O seu aspecto original de um sobrado com arquitetura “luso-brasileira”, como muitos outros exemplares que sobreviveram ao Brasil Colônia, foi substituído pelo decorativismo em estilo “neoclássico”, influência difundida a partir das Missões Francesas patrocinadas pela Coroa Portuguesa para “modernizar” a nova sede da Corte.
A lápide hoje existente sobre a porta principal, onde se lê “1814-1920”, nos leva a crer que data a chegada à cidade de Parnaíba, desta modernização no estilo de vida.
A Casa Inglesa, é hoje um dos melhores exemplares daquele estilo arquitetônico, o qual expressa o auge a que chegou a economia local da época.
A presença no pavimento superior, - sempre destinado ao uso residencial -, de dezenas de utensílios e mobiliário de época de excelente
feitura, os quais ainda se encontram em bom estado de conservação, é elemento enriquecedor ao potencial verificado.
O fato inédito, é a permanência “in loco”, de grande parte da documentação relativa às atividades econômicas geridas pela família
no passado – também em bom estado de conservação - , cuja análise possibilitará, com tratamento museológico, uma visão bastante ampla de como foi a evolução econômica e conseqüentemente cultural da Cidade e até da Região.
Jéferson Dantas Navolar
arquiteto
Casa
Inglesa
A Casa Inglesa dirigida por Paul Robert Singlehurst, conhecido pelos brasileiros
como "Paulo Inglês", se estabeleceu no Brasil em 1849. Foi o
primeiro a trazer para o Brasil, tratores, automóveis, motores e jeeps.
Em 1869 chegava a Parnaíba um jovem inglês chamado James Frederick
Clark.
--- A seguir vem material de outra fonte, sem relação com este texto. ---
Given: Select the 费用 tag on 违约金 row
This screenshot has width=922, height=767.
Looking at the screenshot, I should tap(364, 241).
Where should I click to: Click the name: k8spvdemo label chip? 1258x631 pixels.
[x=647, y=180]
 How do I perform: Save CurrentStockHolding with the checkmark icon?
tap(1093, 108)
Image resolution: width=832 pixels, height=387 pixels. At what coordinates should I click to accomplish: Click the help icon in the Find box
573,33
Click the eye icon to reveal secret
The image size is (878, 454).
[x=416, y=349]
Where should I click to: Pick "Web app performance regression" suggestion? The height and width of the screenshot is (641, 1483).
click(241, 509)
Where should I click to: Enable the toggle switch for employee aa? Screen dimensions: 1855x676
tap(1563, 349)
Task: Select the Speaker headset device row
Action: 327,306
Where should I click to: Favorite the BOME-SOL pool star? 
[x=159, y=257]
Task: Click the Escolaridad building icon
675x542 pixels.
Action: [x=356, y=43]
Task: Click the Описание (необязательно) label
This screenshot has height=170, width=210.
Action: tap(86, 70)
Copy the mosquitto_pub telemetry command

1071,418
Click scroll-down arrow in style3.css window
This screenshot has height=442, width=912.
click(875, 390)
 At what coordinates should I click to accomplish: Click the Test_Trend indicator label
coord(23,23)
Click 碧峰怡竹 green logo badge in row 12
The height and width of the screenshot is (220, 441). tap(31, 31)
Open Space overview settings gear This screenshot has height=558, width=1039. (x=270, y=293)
Trazia um contrato de aprendizagem de cinco anos com a loja do Paulo
Inglês. Em 1884, James Clark já era sócio da Casa Inglesa.
E mais tarde virou dono único. Por iniciativa dele introduziu a cera
da carnaúba no mercado internacional. Além dos produtos a base
de petróleo e forneceu os equipamentos e a instalação elétrica
em 153 municípios do Maranhão, Piauí e Ceará.